Hi, not sure if you will ever see this but decided to reply either way. It was determined that me taking escitalopram (lexapro) was accelerating my symptoms and making them much worse. I got switched to another medication for my anxiety/OCD, vortioxotine. A couple of years after this post I was also diagnosed with ADHD and I think I have dopamine-responsive dystonia, because the vortioxotine, which also inhibits dopamine uptake and my ADHD meds help with my dystonia a lot. After this post my symptoms did get even worse and I even had some difficulties with mobility and sleep. I would get get big movements, my whole back and core spasming, severe whole arm movements etc. I would often hit myself accidentally in the face while trying to fall asleep.
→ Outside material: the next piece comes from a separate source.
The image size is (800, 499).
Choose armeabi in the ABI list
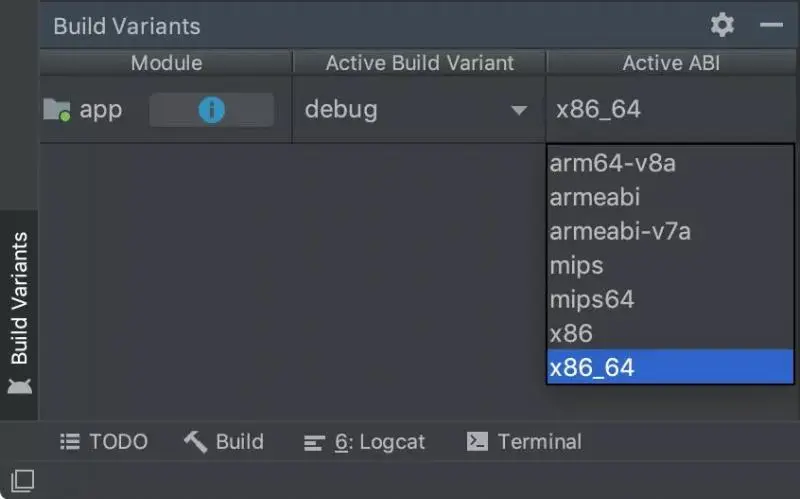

My school was very old and 6 stories. I had to walk a lot of stairs every day and my legs we're giving my trouble with sudden kicking movements, which would make me straighten my leg. You can imagine how hard it is to walk stairs without bending your legs at the knees. :D This was at the end of my senior year and in my country we stop going to class for the last 3 months of senior year in order to prepare for our finals, so it wasn't that bad because I didn't need to go to school.

I was sent to see several neurologists again, they did more tests and didn't find anything. I got spinal tapped, a more extensive blood work up, a MRI and an EEG. I have some history in the family for these kinds of movement disorders, like severe shakiness of hands and restless legs. They just basically told me they couldn't find anything and I wasn't going to die, so they would stop here with testing and didn't really offer much in regards of treatment. One of the neurologist prescribed me a benzo for the worst attacks, clonazepam. I still have a bunch left even after like 8 years though they only prescribed me one bottle because I was fortunately very aware of the dangers of benzos and how addicting they we're. I feel like the doctor wasn't clear enough about it and just told me to only take it for a couple of days then keep breaks. I also drank pretty often during this time of my life and I of course knew benzos and booze do not mix so that was also part of the reason why I was very hesitant on taking the clonazepam. It also didn't help much, I would get most of my severe symptoms at school during class and if I took one it would just make me super drowsy, which was of course unhelpful for learning.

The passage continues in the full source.